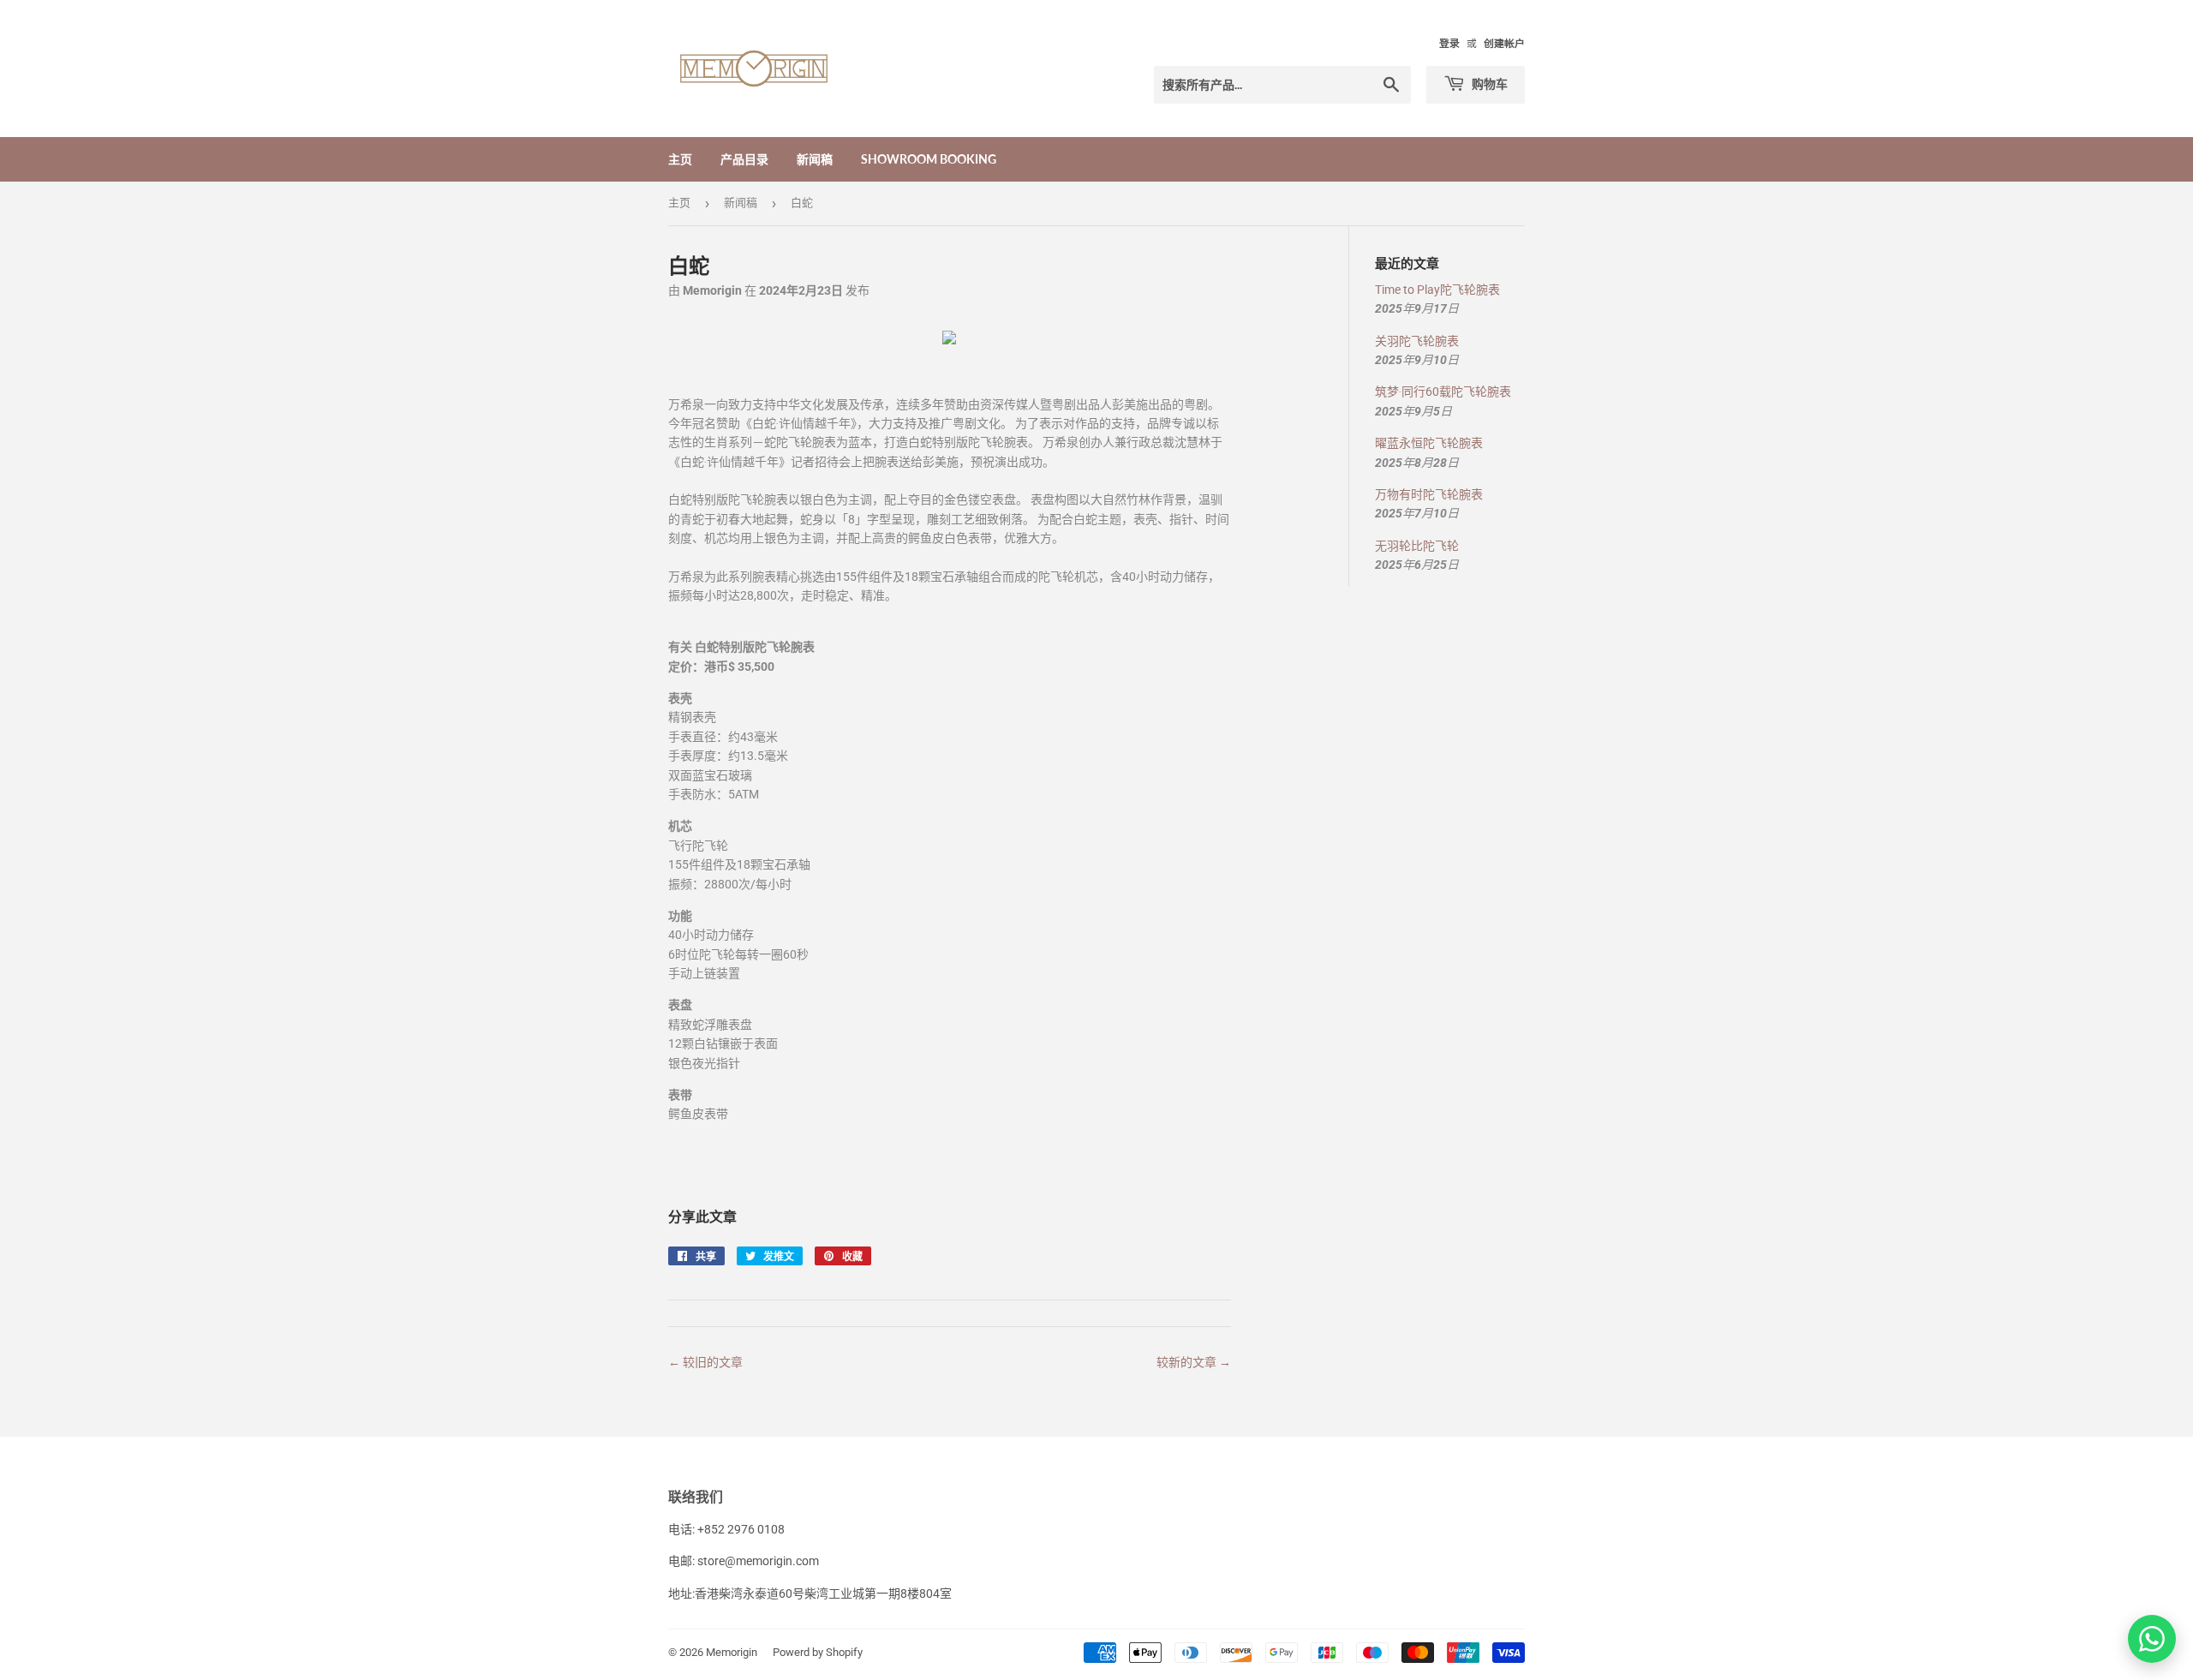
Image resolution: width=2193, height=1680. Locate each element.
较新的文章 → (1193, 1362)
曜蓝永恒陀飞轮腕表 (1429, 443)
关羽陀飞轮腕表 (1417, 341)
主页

┄┄┄┄┄┄┄┄┄┄┄┄┄┄┄┄┄┄┄┄

- _Task item_: Above are the records; copy them exactly without the pictures.

- _Task solution_:
Image resolution: width=2193, height=1680. Locate each element.
较新的文章 → (1193, 1362)
曜蓝永恒陀飞轮腕表 (1429, 443)
关羽陀飞轮腕表 (1417, 341)
主页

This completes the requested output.